DURHAM, N.C. – A Duke University-led study that found widespread uranium contamination in India’s groundwater has been named one of the best science papers of 2018 by the editors of the journal Environmental Science & Technology Letters (ES&TL).

Avner Vengosh, professor of geochemistry and water quality at Duke’s Nicholas School of the Environment, and Rachel Coyte, a doctoral student in Vengosh’s lab, led the study.

This marks the fifth time this decade that a research paper by faculty members and students at Duke’s Nicholas School has been selected as one of the year’s best by the journal’s editors.
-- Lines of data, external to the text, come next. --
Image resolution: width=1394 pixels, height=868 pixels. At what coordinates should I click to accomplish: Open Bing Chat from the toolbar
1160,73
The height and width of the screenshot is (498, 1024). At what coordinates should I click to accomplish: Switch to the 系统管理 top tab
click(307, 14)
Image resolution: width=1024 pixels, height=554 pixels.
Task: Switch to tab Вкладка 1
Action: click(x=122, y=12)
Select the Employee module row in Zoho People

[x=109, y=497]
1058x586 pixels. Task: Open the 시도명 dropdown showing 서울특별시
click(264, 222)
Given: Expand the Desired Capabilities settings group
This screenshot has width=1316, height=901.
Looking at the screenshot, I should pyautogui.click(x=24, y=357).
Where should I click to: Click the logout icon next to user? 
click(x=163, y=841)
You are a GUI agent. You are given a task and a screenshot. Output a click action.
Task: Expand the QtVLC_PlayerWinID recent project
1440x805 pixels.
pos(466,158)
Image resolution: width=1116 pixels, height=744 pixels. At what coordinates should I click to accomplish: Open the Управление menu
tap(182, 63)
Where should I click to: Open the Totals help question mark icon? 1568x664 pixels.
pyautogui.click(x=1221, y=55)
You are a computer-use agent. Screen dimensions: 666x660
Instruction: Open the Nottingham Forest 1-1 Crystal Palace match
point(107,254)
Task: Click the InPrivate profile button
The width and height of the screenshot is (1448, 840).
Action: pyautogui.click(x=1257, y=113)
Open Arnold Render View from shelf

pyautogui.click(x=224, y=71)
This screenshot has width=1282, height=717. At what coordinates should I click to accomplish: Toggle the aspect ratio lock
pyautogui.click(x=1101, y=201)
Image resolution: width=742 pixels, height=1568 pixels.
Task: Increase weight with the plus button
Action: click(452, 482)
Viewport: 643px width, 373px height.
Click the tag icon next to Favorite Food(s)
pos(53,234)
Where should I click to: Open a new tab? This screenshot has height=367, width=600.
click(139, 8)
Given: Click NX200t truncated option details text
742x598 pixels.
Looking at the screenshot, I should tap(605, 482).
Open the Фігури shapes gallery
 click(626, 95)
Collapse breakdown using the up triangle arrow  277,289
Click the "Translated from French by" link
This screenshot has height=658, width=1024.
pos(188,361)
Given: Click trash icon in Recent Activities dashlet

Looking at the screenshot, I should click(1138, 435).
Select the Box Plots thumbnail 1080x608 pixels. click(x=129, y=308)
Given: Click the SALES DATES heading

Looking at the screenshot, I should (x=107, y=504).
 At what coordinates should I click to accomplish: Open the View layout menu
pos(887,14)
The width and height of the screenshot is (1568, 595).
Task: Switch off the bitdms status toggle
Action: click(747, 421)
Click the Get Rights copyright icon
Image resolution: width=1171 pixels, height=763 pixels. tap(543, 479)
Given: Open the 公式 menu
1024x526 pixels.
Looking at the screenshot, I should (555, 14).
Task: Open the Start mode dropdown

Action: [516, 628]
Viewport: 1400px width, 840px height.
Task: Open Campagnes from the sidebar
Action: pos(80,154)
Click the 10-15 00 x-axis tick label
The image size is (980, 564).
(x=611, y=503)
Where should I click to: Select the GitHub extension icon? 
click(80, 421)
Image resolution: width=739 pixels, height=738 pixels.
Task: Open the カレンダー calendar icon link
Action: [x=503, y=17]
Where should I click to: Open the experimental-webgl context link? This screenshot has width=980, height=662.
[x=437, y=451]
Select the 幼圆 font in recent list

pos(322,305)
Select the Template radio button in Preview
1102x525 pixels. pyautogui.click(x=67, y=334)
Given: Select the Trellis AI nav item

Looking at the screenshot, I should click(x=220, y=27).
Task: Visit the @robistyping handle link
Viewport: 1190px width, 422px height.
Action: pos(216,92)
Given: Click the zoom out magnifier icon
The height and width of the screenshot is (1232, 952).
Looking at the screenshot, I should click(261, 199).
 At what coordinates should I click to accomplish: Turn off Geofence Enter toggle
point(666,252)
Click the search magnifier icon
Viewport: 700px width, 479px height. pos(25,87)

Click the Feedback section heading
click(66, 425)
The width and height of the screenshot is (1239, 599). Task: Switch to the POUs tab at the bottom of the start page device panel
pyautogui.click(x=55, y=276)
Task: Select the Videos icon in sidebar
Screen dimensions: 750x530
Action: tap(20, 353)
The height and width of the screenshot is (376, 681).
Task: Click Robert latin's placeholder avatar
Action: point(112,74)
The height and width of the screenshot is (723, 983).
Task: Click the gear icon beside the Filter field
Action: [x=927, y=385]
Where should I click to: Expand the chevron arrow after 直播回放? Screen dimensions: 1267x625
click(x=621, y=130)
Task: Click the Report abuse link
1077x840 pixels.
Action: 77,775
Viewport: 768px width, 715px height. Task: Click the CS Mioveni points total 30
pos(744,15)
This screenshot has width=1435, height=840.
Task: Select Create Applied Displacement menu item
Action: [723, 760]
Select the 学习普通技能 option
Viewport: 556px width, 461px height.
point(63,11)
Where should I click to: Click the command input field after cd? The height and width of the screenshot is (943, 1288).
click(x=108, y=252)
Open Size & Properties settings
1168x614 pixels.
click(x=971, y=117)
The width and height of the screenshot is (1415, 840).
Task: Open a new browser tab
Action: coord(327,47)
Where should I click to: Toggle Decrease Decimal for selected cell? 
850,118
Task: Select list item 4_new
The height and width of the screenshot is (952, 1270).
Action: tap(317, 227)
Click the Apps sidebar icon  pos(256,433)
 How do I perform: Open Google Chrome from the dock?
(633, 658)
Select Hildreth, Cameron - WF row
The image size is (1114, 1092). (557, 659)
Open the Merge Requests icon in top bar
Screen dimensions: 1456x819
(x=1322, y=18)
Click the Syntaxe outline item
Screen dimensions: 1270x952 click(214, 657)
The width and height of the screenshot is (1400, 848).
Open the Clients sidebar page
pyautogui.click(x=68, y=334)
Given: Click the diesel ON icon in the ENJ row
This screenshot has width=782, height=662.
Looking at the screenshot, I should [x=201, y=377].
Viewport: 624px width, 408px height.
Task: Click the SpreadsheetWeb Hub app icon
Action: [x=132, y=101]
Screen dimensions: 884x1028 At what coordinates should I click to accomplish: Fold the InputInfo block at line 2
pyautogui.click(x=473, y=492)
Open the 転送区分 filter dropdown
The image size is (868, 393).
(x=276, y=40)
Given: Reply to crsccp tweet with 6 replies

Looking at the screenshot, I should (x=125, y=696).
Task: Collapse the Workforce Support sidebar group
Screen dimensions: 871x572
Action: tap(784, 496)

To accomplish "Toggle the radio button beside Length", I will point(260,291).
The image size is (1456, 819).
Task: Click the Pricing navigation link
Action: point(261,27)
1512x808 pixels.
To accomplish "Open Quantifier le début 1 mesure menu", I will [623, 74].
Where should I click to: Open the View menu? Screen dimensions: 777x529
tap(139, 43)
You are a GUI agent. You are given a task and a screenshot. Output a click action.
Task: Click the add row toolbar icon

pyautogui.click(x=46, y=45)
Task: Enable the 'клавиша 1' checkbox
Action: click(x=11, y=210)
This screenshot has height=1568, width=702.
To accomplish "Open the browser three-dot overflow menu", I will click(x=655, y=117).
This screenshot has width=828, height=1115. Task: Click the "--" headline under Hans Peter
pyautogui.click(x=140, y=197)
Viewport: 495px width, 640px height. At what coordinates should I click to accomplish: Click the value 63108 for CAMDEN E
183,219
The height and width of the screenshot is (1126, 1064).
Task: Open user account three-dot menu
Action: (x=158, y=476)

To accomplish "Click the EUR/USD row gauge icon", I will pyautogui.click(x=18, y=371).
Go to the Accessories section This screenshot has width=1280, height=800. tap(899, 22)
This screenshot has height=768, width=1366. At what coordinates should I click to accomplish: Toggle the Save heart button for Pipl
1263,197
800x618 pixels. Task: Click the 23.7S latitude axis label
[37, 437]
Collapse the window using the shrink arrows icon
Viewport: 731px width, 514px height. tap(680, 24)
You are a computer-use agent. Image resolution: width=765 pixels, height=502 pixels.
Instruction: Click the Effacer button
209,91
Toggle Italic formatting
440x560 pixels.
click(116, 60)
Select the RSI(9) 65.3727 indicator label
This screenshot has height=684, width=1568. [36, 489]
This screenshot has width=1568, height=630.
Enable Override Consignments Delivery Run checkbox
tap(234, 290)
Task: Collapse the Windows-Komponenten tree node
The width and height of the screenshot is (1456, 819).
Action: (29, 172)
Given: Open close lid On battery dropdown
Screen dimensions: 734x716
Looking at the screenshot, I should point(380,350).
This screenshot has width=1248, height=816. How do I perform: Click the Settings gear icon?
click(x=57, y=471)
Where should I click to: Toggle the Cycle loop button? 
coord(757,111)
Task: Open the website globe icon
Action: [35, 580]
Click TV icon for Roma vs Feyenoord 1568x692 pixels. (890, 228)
The study by Vengosh and Coyte revealed high uranium levels in groundwater aquifers in 16 Indian states. The main source of the contamination is natural, but human factors such as groundwater-table decline and nitrate pollution may be exacerbating the problem. Several studies have linked exposure to uranium in drinking water to chronic kidney disease.

“Nearly a third of all water wells we tested in one state, Rajasthan, contained uranium levels that exceed the World Health Organization and U.S. Environmental Protection Agency’s safe drinking water standards,” Vengosh said. “We also identified aquifers contaminated with similarly high levels of uranium in 26 other districts in northwestern India and nine districts in southern or southeastern India.”

Funding for the study, which was published May 11, 2018 in ES&TL, came from the Mellon Foundation.  

Vengosh and Coyte conducted the research with scientists at the Gujarat Water Resources Development Corporation; the Indian Ministry of Water Resources, River Development and Ganga Rejuvenation; the Government of Rajasthan’s Ground Water Department; the World Bank Group Singapore Office, and the University of Texas at El Paso.

Previous Nicholas School studies that were named among their year’s best by the editors of ES&TL or its sister journal Environmental Science & Technology are:

* A 2017 study by faculty members Heather Stapleton and Kate Hoffman that revealed levels of organophoshate flame-retardants in Americans’ body tissue have risen sharply and in some cases are now more than 15 times higher than at the start of the century.

* A 2014 study by Vengosh and PhD students Andrew Kondash and Nathaniel Warner that provided the first comprehensive review of the potential risks posed to U.S. water resources by unconventional shale gas development and hydraulic fracturing (aka fracking).

* A 2013 study by Vengosh, master’s student Cydney Christie and adjunct faculty member Robert Jackson that identified high levels of radioactivity, salts and metals in shale gas wastewater being discharged into a stream in western Pennsylvania.

* A 2011 study led by faculty member Heather Stapleton that identified the presence of banned or potentially harmful flame-retardant chemicals in the polyurethane foam padding used in car seats, nursing pillows, portable cribs and dozens of other baby products. Faculty member Lee Ferguson, research scientist Ellen Cooper and undergraduate Alex Keller were among the paper’s co-authors.